→ Action item
Below are records; print only the lines from the line containing "You are a GUI" to the end, both included, reproduced exactly and without the pictures.

→ Recorded information

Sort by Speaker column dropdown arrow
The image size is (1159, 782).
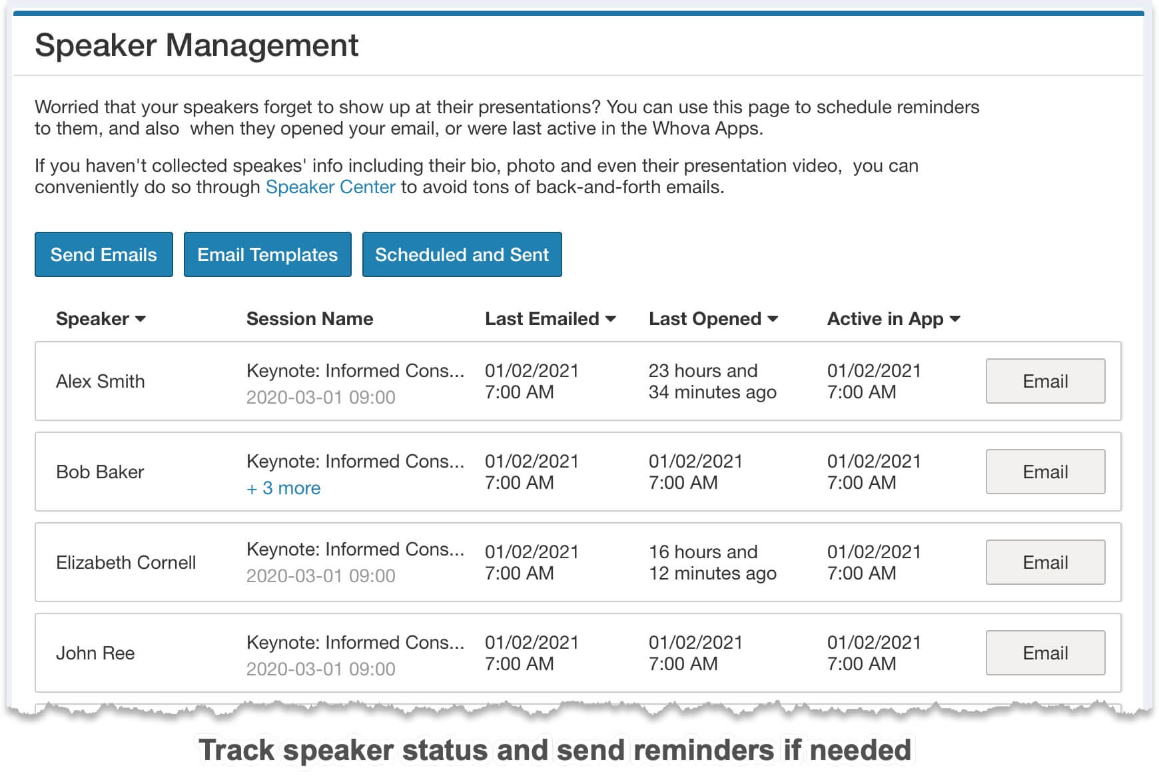coord(141,319)
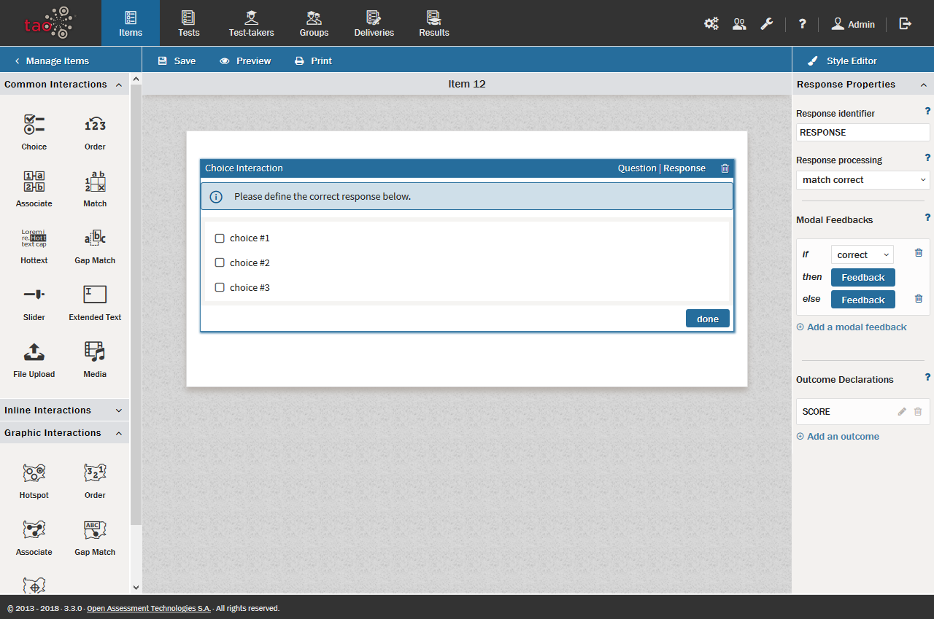Image resolution: width=934 pixels, height=619 pixels.
Task: Check the choice #1 checkbox
Action: (220, 238)
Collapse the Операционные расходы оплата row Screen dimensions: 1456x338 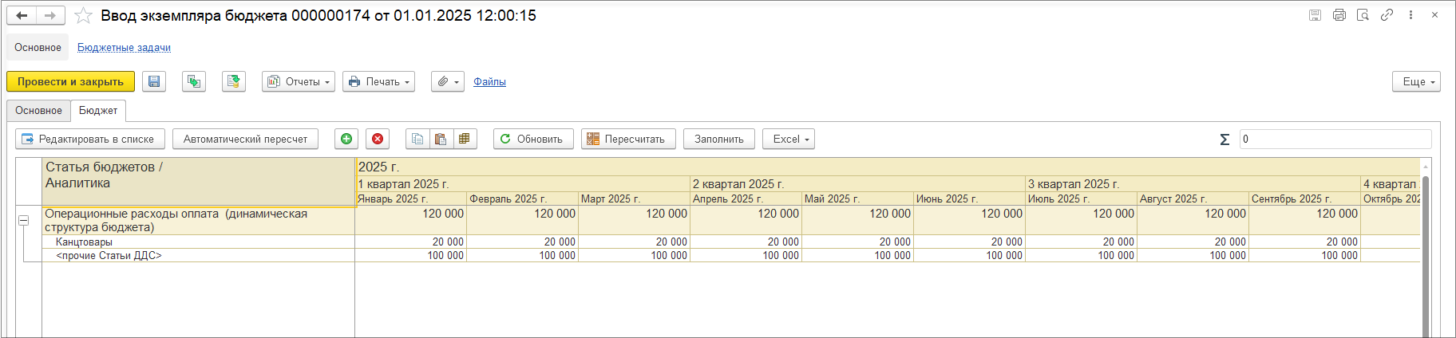click(x=24, y=220)
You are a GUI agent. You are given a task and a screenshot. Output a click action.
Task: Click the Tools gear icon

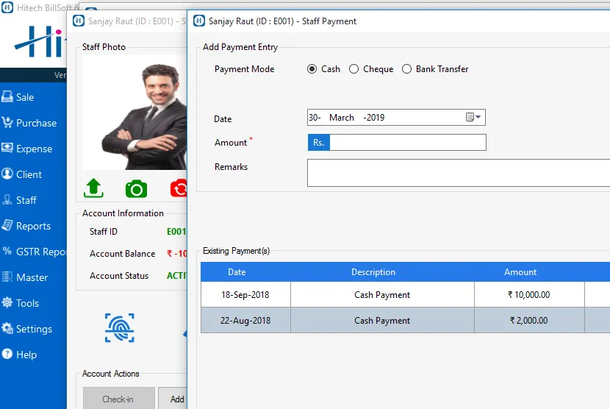8,303
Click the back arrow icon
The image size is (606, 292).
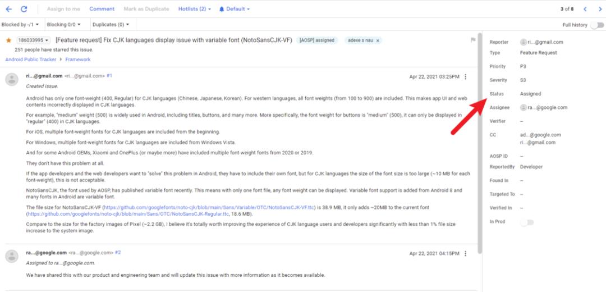[8, 9]
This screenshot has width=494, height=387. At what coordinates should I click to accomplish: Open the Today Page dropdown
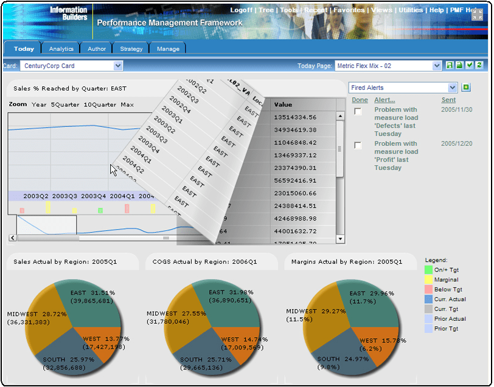(x=437, y=66)
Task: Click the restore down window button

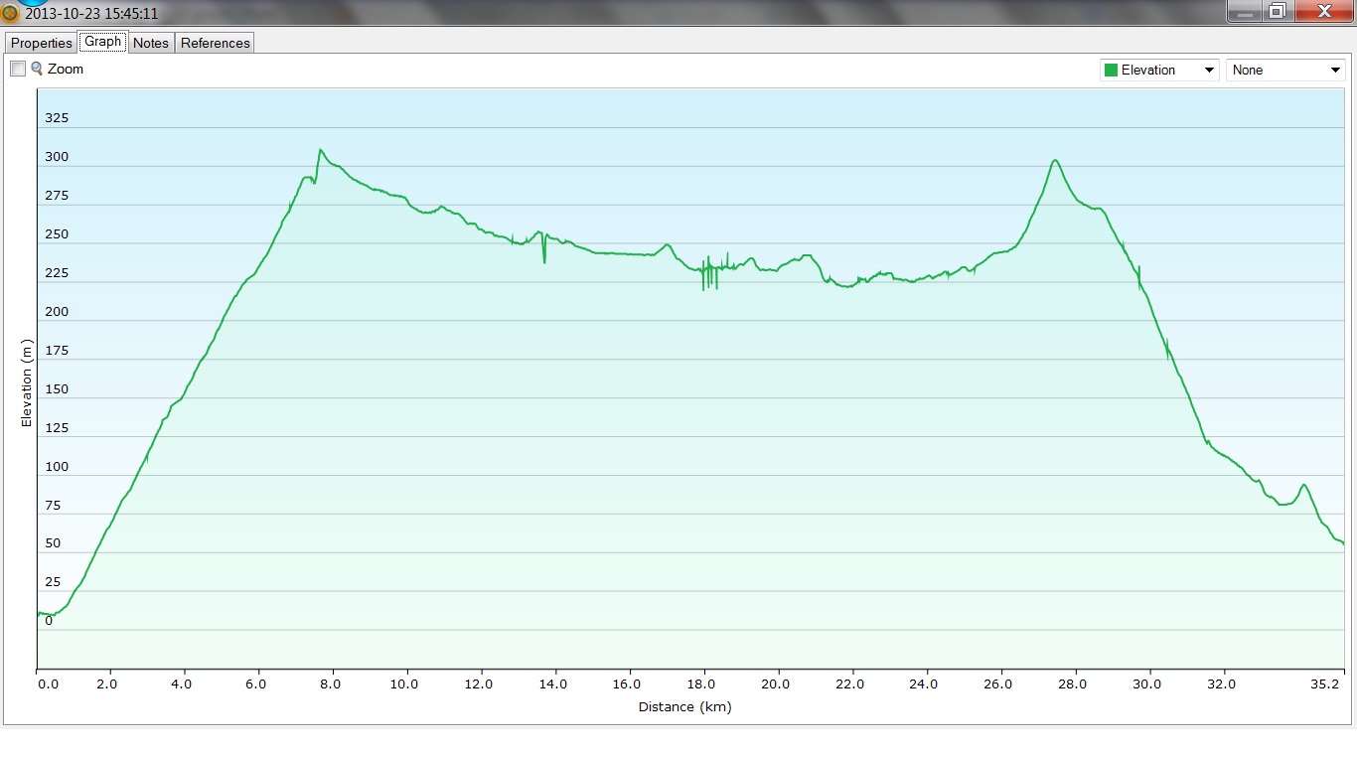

→ Task response
You are a GUI agent. You are given a task and a screenshot. Output a click action.
Task: Click the Tools gear icon

8,303
Click the back arrow icon
The image size is (606, 292).
[8, 9]
This screenshot has width=494, height=387. At what coordinates should I click to accomplish: Open the Today Page dropdown
(x=437, y=66)
Task: Click the restore down window button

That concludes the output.